- Records supplied:
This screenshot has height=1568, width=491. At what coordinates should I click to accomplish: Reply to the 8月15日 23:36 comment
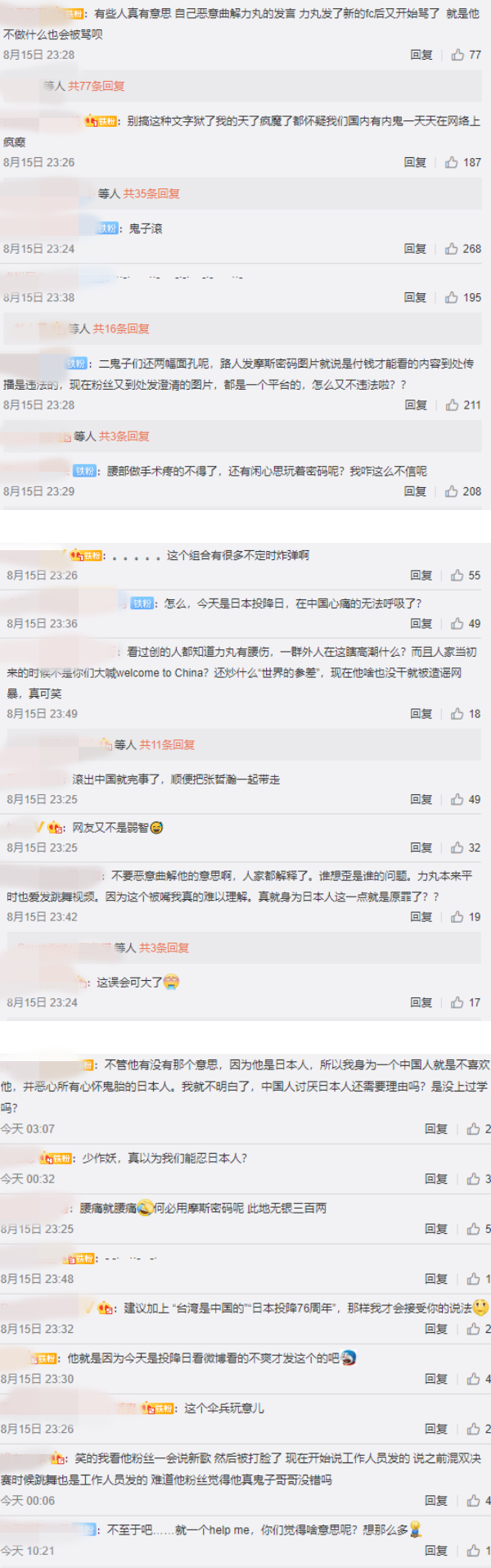pos(421,624)
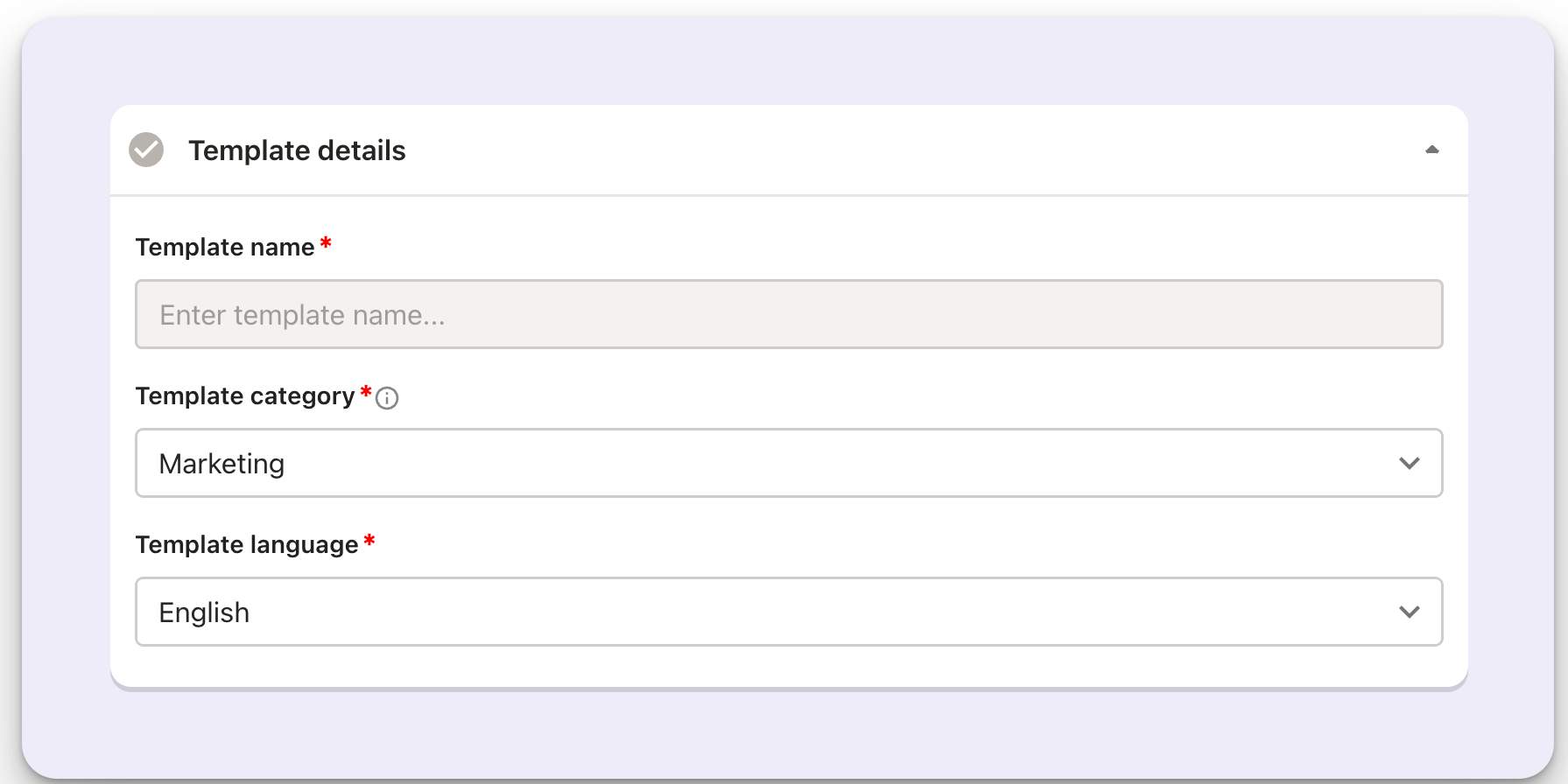Image resolution: width=1568 pixels, height=784 pixels.
Task: Click the gray checkmark circle icon
Action: 146,150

- Directive: Can you give every line of the material above as a Markdown table with the columns "Row" and "Line", numbering the rows, skipping blank lines, and leaving the pictures out?

- Exercise response:
| Row | Line |
|---|---|
| 1 | This screenshot has height=1568, width=491. At what coordinates should I click to accomplish: Reply to the 8月15日 23:36 comment |
| 2 | pos(421,624) |
| 3 | Image resolution: width=1568 pixels, height=784 pixels. |
| 4 | Task: Click the gray checkmark circle icon |
| 5 | Action: 146,150 |